I go over the list of my most glaring shortcomings and my mediocre triumphs. More or less docile son, more or less acceptable student, failed actor, journalist with a still clumsy pen, inferior lover, troubled husband. So much for the negative. As for the positive: a kind of sincerity, courage, and a need for lucidity. When I throw myself into an adventure, I don’t accept half measures. When I love, I love with my entire body and my entire soul (though for how long?). When I have a friend, I’m completely devoted to him. I think I gave my close relatives all the affection I could. The person who most moved me? My grandfather; his image remains intact in my memory. Because he suffered? Rather because he knew how to channel his suffering and transcend it without betraying it. And my father? When I think of him, the same emotion wrings my heart. Because … what? Just because.

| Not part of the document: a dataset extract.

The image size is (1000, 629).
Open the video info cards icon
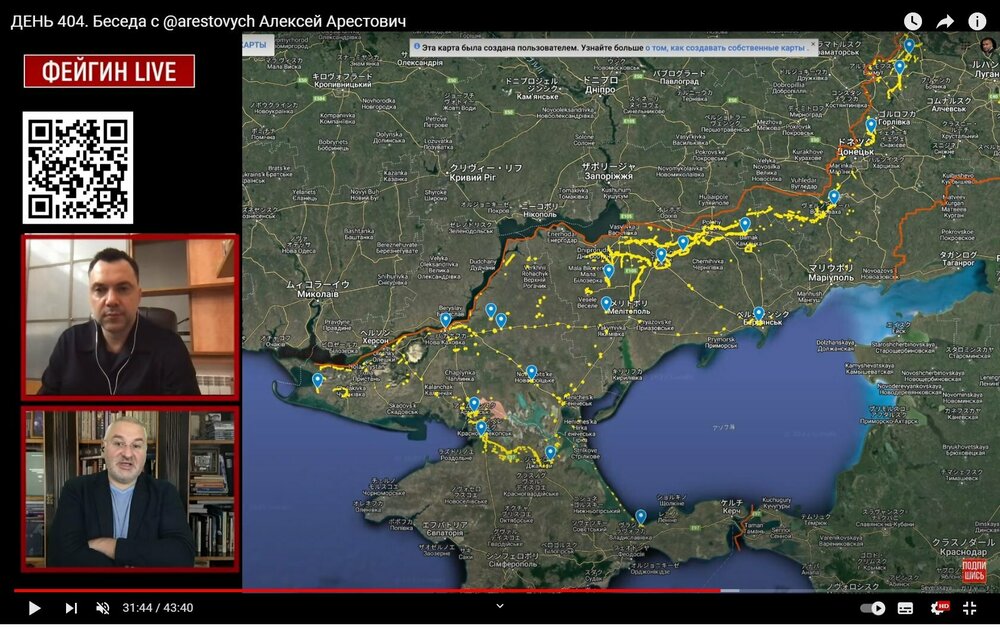977,21
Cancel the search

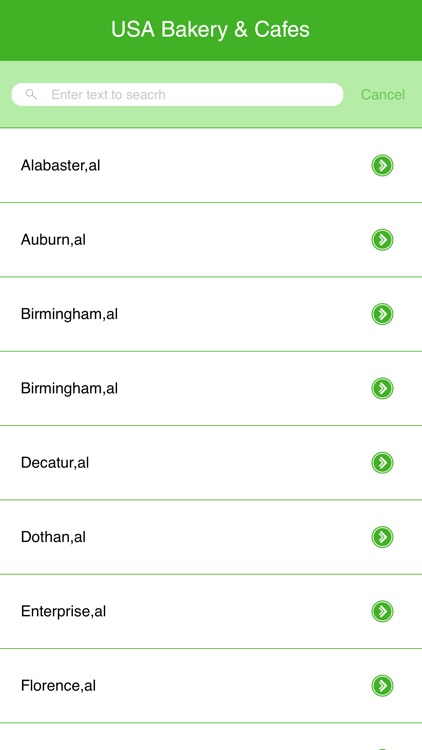[x=383, y=95]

This doesn’t mean that I don’t love my mother, my brother, Itzhak, his wife, Orli, or my uncle Méir. I love them
all, but differently. To be more precise: it is my grandfather whom I loved differently.

I recall a story that I read somewhere. A young girl is standing by the window and says to herself: I love my parents, I love my cousins, I love my friends, I love everyone except myself. It’s me I don’t love. And she throws herself out of the window.

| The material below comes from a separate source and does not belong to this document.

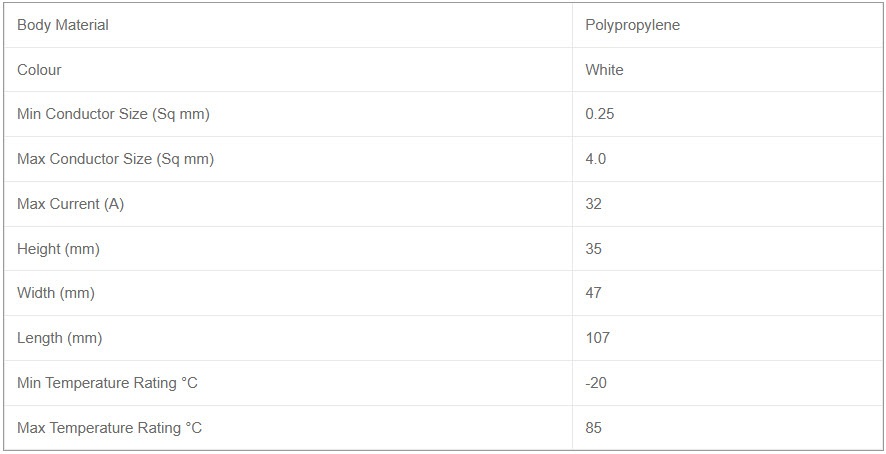Click the Body Material label cell
Screen dimensions: 886x454
[63, 25]
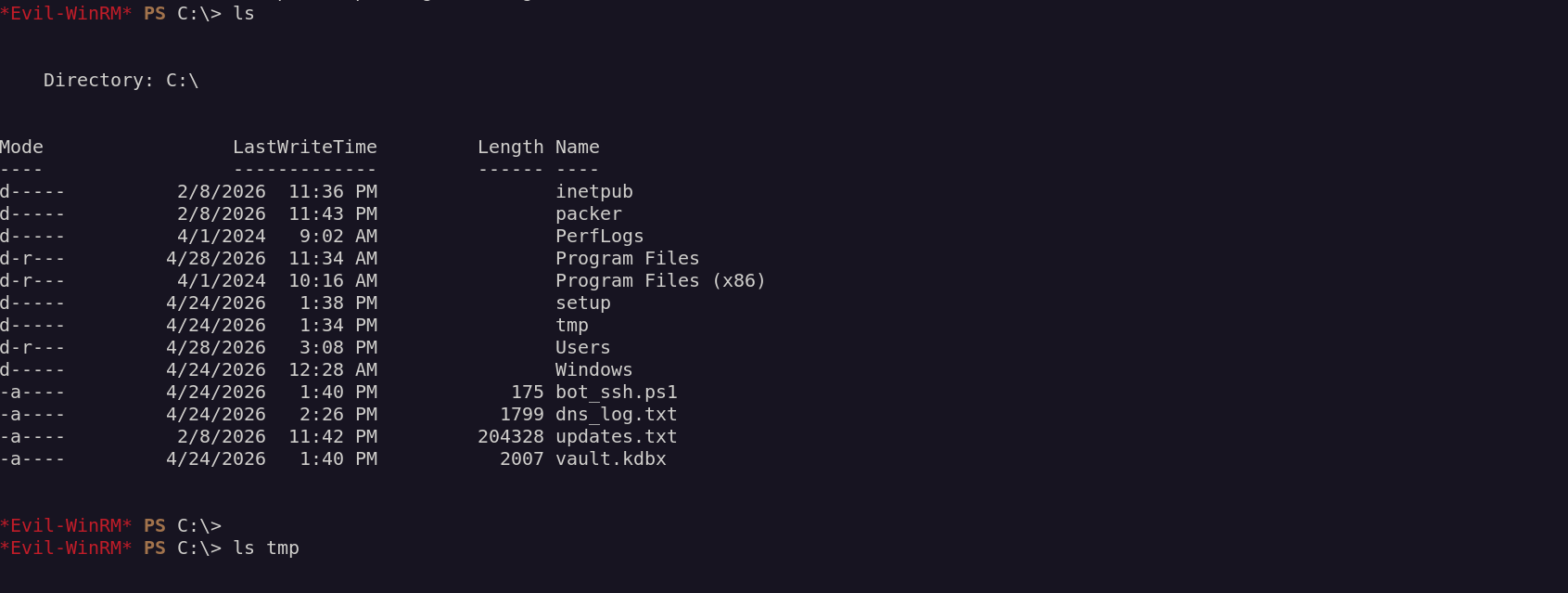Click the setup directory name

point(582,303)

This image troubles me. To chase it away, I think of my grandfather again. He never demanded anything, never asked for anything, and never expected anything from me that wasn’t in harmony with the things I wished for myself in my dreams. My grandfather is a sage. Please note: I said a sage, not a saint. It is from him that I learned to be wary of saints.

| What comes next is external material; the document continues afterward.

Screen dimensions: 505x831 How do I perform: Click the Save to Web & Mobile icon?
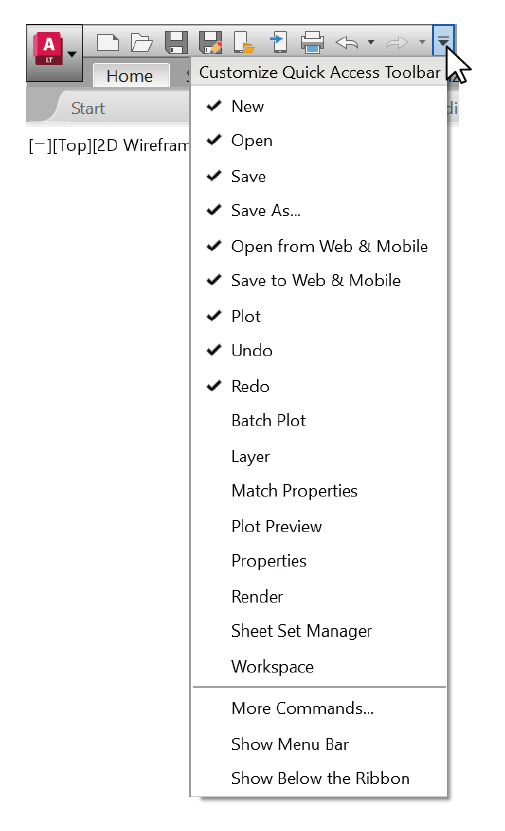point(278,42)
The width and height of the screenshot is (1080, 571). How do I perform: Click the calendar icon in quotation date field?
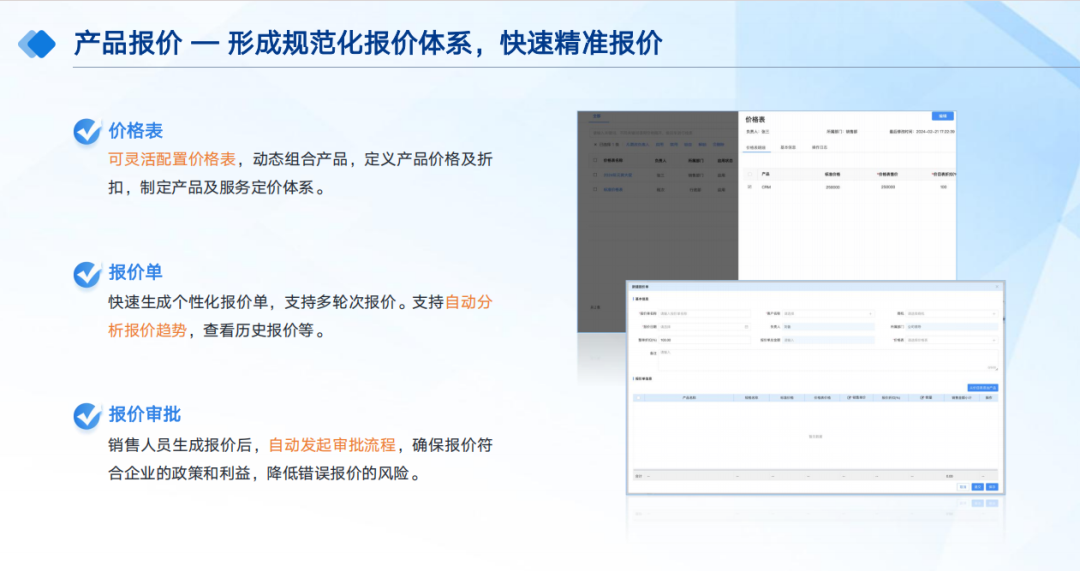(x=746, y=326)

It is from him that I acquired the desire to delve, relentlessly, into the secret work of Kalonymus ben Aderet whose aphorisms nourish my thought, my quest, my need to believe in the other and in my own self.

When the trial is over, I say to myself, I’ll go and meditate on his grave. May he guide me to vistas where—with a bit of luck and if I can prevent my audacity from slipping away—I’ll no longer be a failed person.

THE NEXT DAY, THE TAXI DRIVER
who had driven Werner to the station was called to the witness stand. This was the same driver who had picked him up at the train station when he arrived. A Mexican native, surly, clearly annoyed with this courtroom business, with the loss of his time and therefore income, he didn’t even look at the defendant. But he did look at his wristwatch constantly.

The prosecutor asked him if he had already met the defendant. An affirmative reply. In what circumstances?

“I drove him to the station.”

“Did he talk to you?”

“Yes.”

“When?”

“When we arrived at the station.”

“What did he say to you?”

“Two words. ‘How much?’”

“That’s all?”

“That’s all.”

“What was he like?”

“What do you mean?”

“Was he in a good mood? Worried? Morose? Preoccupied? Upset?”

“I have no idea. I didn’t look at him. Not even in the rearview mirror.”

“Was he deep in thought, as if something serious had just happened to him?”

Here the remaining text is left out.